Dans cet antre tamisé, où flottent des fumigènes iridescents, entrent en scène trois danseuses (Karina Champoux, Paige Culley et Anne Thériault), ultra-fines, avenantes dans leurs vêtements chatoyants (jupes fendues, pantalons souples et mouvants, talons aiguilles qui galbent la cheville et appuient la démarche).

Ce déhanchement twisté, cette sensualité irradiante, cette démarche théâtralisée, ces claquements de doigts signent la nouvelle création de Danièle Desnoyers, qui retrouve ici un univers dans lequel le féminin, l'allégresse, la sensibilité, l'émotivité, parfois la drôlerie joueuse du féminin, demeurent le pivot. Tout autant que la lumière bleu nuit, compacte, esthétique signée Mikko Hynninen. Tout autant que l'obsédant univers musical signé Nicolas Bernier, tissé de percussions pulsées comme des battements de coeur dans la nuit, et de chansons mélancoliques traversées de quelques notes de piano presque tristes.

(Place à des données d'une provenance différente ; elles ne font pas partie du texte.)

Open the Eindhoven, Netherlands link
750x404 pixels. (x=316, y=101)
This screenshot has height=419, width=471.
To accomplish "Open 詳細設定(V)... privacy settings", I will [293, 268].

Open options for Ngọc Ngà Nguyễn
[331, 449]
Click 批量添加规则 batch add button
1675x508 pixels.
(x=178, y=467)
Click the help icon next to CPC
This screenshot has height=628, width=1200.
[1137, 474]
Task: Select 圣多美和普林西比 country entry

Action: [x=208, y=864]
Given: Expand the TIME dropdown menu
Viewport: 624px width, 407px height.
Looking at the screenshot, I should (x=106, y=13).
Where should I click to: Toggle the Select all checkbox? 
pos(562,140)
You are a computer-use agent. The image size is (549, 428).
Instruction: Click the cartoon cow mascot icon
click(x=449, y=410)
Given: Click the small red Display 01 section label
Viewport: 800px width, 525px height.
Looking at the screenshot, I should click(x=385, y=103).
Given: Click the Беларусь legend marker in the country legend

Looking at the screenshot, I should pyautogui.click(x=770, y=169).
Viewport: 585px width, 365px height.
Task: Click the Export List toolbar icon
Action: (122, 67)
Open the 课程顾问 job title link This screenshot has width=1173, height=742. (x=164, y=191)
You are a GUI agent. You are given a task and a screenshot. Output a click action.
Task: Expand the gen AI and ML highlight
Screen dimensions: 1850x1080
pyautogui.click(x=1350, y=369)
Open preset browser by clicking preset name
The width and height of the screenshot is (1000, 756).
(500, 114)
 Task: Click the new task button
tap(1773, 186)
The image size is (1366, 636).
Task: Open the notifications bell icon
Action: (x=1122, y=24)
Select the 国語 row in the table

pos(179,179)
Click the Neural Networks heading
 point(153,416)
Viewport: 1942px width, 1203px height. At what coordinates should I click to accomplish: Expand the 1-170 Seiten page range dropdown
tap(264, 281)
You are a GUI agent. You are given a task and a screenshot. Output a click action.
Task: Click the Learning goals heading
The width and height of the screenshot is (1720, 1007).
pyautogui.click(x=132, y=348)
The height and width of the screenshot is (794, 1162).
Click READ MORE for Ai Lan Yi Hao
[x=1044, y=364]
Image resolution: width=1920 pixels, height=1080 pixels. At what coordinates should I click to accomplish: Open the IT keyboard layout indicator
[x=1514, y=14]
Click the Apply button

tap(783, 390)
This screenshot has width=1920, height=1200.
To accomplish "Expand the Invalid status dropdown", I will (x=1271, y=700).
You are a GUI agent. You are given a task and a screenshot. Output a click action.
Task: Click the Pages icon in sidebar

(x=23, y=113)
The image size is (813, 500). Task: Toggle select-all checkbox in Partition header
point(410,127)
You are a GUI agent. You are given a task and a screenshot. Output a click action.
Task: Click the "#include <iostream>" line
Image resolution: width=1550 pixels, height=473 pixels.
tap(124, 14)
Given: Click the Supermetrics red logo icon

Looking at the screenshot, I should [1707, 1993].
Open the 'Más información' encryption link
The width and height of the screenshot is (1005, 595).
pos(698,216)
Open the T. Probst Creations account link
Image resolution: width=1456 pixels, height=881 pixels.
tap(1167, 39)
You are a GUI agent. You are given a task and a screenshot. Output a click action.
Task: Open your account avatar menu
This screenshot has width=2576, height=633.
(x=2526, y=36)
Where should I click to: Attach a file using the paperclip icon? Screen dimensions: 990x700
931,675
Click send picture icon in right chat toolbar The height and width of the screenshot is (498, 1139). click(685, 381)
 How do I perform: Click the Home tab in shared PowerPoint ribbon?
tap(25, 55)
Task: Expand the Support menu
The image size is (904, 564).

Dans cet univers à couleur féminine, les trois danseurs (Tal Adler, Bernard Martin et Pierre-Marc Ouellette), magnifiques spécimens du masculin, accompagnent et magnifient leurs partenaires. Quelques solos puissants, mais surtout des duos dans une délicieuse complexité de fusions, flux, détours, attractions et répulsions, toute la panoplie des dragues d'un soir, fragments de l'éternel dialogue du désir et de la solitude.

Inexorable dialogue que nous reconnaissons tous. La nuit, tous les humains sont bleus, tentent des rapprochements, puis s'en retournent à leur solitude.

Le défaut, c'est que le tout est répétitif, les gestuelles, les idées trouvées peu nombreuses reprises en boucle, sans grande utilisation de l'espace scénique; même une heure, alors, ça paraît long. C'est agréable et léger, mais le tout s'évapore aussitôt, avec les brumes de l'aurore.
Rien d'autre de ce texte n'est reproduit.